Cardiff’s skyline has undergone a significant revamp over the last decade, with new-build developments cropping up across the city to offer a plethora of accommodation options to university students
Indeed, it with this younger demographic of renters in mind that much of the city’s purpose-built student accommodation (PBSA) is constructed; the Welsh capital’s three universities jointly boast a student population of 43,000 – all in need of term-time accommodation that offers safe and convenient housing.
But the reality is that many of Cardiff’s students are forced to live in unsafe houses in multiple occupation (HMOs) or traditional residential properties that have been converted to accommodate students, due to the lack of supply of university-owned accommodation and private purpose-built student accommodation.
According to recent figures from Cardiff Council, a total of 80 HMOs were found to have fallen below licensing standards since 2014, posing a significant risk to their occupants. Issues highlighted ranged from fire safety to security concerns, with 53 of the 80 having “major” safety or environmental issues.
There is a clear demand for suitable housing, however, the number of PBSA rooms currently available fails to meet the growing demand from Cardiff’s expanding student population. Indeed, figures suggest that there are currently 2.5 students for one purpose-built student accommodation room. So how can we ensure that enough quality accommodation is built to cater to the needs of the city’s students?
Problems facing the private rented sector
The answer lies in stronger collaboration between Cardiff City Council and the private developers who are tasked with building the accommodation needed to meet this demand. But before we explore this more closely, let’s first consider the problems that can be experienced within the private rented sector, and why so many properties are failing to meet HMO regulations.

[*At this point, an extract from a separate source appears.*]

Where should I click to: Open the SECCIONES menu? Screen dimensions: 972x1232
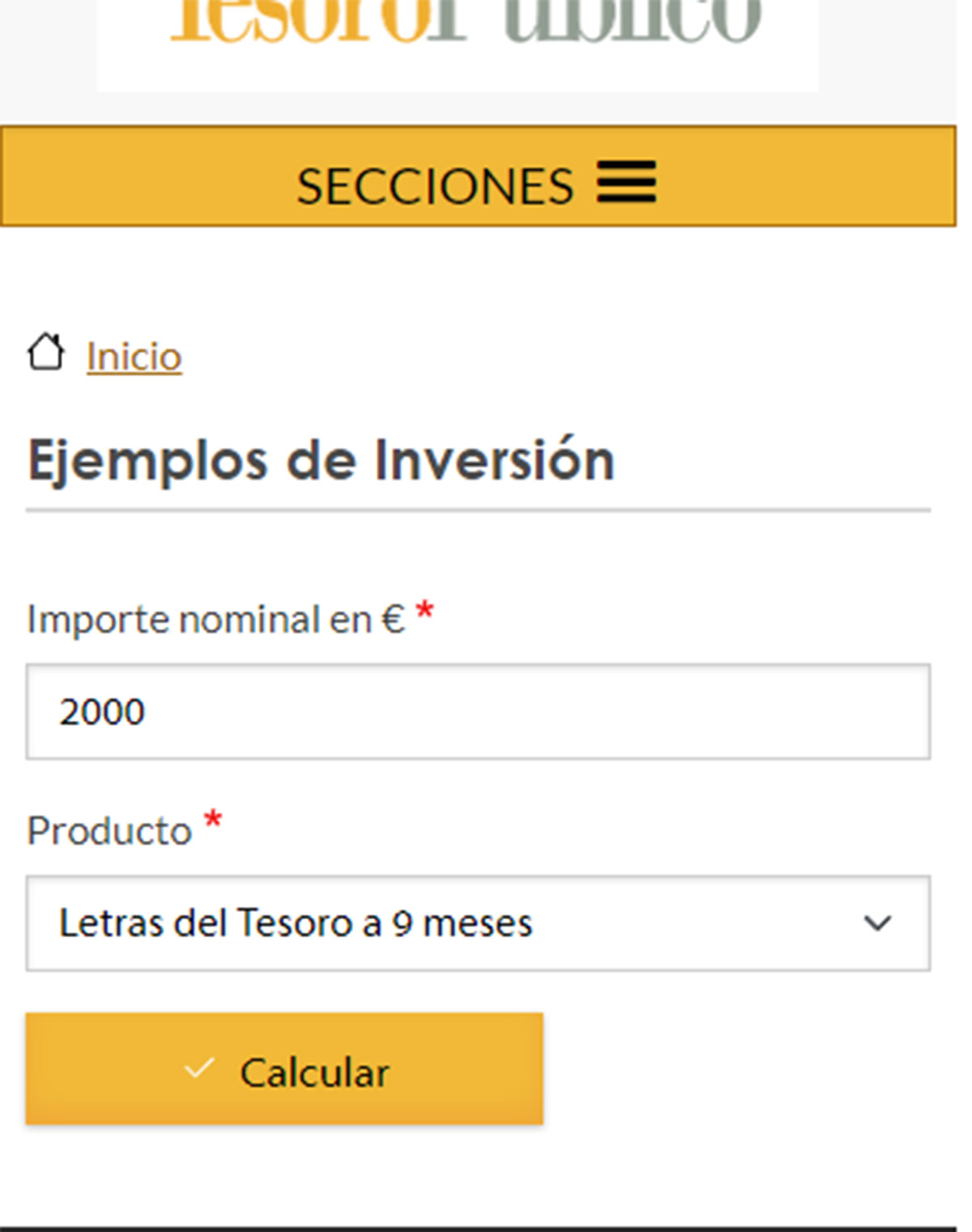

Fire risks appear to be the greatest area of concern, with 67 of the 80 uninhabitable HMOs being affected, according to the Local Democracy Reporting Service. It was also reported that 44 homes suffered from damp and mould issues, whilst 35 were said to be vulnerable to entry by intruders and 33 faced major electrical hazards. Unbelievably, 11 of the 80 problematic HMOs were at significant risk of structural collapse.
Naturally, a proportion of the fault lies with those landlords who let out their properties without ensuring that the premises are safe for tenants. However, it is clear that many of these issues stem from the early stages of development. Therefore, it is the developers, who carried out the construction of these buildings, who must accept the brunt of responsibility.
Given the high and growing demand for accommodation across the city, it is difficult to ignore the incentive for quick and cheap building work; indeed, many of these new-build developments are hastily constructed for this very reason. Consequently, they fail to meet the standards expected by tenants – and most importantly, the legal standards set to ensure that all living accommodation is safe and secure.
Forging closer partnerships
It is therefore imperative that Cardiff City Council forms close partnerships with the city’s developers as a priority to make sure that new-builds are both safe and offer students a comfortable living space. The majority of these developers are determined to offer accommodation that is not only of the highest quality, but also meets the changing needs of the modern student. Therefore, cooperation between the two stakeholders will pave the way to higher standards across the board.
Indeed, it is private PBSA providers that have driven demand for a new standard of student property and options that offer better value for money. Unlike in years gone by when students would make do with outdated university halls of residence, today’s students are increasingly on the lookout for options that offer a better experience; whether that’s on-site facilities like gyms and study rooms, or convenient locations that require only a short walk to local amenities – cafes, restaurants and the like.
The figures here speak for themselves. Between 2010/11 and 2015/16, the number of students who actively wanted to live in purpose-built student accommodation increased by 137%. In stark contrast, the number of those who actively wanted to live in HMOs increased by a mere 4%. However, the issue of supply versus demand remains pivotal.
According to Knight Frank, more than half (55%) of the student population in Cardiff are currently unable to access bespoke university or private sector accommodation; instead, they are forced to accept sub-standard accommodation elsewhere. We must work to redress this imbalance.
All indications suggest that quality purpose-built student accommodation developments are welcome. What we need now is closer collaboration between all parties involved to encourage quality construction which meet HMO regulations. On a wider scale, partnerships of this kind will ensure that these building projects are in keeping with wider regeneration efforts across the city.